What This Means for Our Community
When we see someone is unhoused, we must understand that employment alone is not the solution. Even if people are working full-time, they may not be able to afford housing on a minimum wage. The system itself is broken in our community and across the U.S.
The people we serve at our shelter are not lazy. They are not unmotivated. They are caught in an economic trap where wages haven’t kept pace with housing costs for more than a decade and a half. They are working, and it still isn’t enough.
Understanding and Action
Understanding these realities shows that this is not a moral failing of individuals; this is a systemic failure to ensure that work pays enough to afford basic needs like housing.

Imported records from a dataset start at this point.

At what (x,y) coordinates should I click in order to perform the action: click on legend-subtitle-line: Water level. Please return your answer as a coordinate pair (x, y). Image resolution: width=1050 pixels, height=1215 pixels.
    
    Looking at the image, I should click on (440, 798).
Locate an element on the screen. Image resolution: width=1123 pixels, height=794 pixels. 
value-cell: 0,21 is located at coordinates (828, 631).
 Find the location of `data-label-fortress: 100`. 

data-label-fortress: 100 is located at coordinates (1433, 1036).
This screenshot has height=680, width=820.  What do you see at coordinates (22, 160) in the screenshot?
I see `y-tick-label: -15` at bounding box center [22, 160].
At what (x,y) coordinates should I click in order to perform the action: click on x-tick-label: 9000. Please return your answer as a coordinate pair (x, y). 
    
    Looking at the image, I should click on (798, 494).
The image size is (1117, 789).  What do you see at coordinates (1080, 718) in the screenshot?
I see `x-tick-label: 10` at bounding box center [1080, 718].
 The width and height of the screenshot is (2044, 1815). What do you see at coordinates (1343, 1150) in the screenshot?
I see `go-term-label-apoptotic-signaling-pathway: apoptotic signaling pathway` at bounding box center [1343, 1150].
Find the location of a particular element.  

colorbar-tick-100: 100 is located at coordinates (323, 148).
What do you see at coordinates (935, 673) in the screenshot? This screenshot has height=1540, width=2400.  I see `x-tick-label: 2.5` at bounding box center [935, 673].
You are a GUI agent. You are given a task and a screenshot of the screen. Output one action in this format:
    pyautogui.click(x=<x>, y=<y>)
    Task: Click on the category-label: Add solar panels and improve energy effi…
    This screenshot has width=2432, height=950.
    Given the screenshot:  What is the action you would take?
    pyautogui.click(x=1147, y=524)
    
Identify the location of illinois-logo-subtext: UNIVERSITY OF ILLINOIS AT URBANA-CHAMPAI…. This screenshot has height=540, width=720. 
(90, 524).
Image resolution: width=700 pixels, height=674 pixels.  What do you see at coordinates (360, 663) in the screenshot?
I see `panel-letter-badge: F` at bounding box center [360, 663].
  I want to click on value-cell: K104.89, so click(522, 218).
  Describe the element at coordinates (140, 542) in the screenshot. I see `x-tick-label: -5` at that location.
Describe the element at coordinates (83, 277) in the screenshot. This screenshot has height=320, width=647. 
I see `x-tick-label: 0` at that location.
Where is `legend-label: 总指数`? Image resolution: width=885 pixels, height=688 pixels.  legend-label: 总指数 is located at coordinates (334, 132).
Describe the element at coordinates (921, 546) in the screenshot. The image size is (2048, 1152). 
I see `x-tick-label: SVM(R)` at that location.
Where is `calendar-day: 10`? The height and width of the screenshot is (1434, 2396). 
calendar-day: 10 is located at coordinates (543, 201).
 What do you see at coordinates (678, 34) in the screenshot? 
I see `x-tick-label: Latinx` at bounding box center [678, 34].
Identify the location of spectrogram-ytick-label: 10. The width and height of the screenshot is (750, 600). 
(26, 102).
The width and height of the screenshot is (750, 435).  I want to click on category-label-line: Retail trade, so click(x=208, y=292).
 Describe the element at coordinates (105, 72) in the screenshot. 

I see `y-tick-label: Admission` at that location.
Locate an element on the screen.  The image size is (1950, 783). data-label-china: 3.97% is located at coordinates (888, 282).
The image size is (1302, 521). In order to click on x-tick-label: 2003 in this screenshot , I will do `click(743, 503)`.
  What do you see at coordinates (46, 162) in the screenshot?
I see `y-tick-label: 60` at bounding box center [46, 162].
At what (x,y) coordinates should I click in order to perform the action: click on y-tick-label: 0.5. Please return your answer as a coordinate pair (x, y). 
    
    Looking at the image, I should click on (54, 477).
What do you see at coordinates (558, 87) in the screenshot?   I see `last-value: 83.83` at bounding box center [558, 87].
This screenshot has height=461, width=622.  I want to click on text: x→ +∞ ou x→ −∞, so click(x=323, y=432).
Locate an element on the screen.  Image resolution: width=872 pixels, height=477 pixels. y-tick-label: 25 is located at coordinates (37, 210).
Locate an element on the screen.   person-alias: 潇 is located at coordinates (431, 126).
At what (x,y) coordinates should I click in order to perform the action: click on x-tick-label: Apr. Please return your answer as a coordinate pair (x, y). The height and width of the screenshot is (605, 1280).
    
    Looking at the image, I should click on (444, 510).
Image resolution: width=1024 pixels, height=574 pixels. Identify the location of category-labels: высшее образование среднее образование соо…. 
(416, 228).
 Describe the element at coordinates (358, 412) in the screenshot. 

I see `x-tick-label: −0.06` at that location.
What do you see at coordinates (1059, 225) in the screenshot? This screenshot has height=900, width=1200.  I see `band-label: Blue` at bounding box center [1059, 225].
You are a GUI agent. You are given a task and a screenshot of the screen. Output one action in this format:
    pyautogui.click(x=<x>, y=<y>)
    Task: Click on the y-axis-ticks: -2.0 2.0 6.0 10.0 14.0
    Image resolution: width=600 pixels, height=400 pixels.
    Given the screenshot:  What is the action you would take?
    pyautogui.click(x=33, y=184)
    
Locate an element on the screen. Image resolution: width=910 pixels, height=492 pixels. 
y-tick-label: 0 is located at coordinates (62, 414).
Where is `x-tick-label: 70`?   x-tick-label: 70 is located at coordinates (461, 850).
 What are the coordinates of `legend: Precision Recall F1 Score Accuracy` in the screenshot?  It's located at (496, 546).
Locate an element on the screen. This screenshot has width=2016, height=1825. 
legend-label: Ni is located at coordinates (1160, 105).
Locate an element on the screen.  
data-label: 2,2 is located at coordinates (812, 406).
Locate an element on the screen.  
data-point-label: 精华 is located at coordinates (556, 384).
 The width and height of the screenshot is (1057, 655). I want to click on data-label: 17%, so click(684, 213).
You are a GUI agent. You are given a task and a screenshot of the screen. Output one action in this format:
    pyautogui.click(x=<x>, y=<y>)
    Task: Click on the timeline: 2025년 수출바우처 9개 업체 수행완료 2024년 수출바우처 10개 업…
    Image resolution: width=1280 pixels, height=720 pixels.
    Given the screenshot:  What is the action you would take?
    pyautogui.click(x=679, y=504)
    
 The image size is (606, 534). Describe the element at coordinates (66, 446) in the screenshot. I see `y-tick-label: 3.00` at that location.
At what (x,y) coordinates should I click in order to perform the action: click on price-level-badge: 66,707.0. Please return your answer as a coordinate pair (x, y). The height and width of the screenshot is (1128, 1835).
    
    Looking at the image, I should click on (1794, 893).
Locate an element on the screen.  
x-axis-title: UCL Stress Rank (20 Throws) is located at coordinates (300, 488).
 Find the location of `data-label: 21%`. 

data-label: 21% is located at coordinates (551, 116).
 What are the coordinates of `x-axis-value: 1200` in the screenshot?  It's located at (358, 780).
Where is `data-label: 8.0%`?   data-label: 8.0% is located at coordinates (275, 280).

Nest exists because the gap between wages and housing costs has become too wide for many working individuals in our community to bridge. Every person we serve deserves to be seen for who they are: someone trying to survive in an economic system that has made basic housing unaffordable for working people.
As we continue our work to provide shelter and support, we also advocate for systemic changes: wages that reflect the true cost of living, increased affordable housing stock, and policies that recognize housing as a human right, not a luxury that only some can afford.
The next time you wonder why someone with a job utilizes our shelter, remember these numbers. Remember that 122 hours of work per week is impossible for almost everyone. Remember that being employed and being housed have become, for far too many Hoosiers, two separate realities.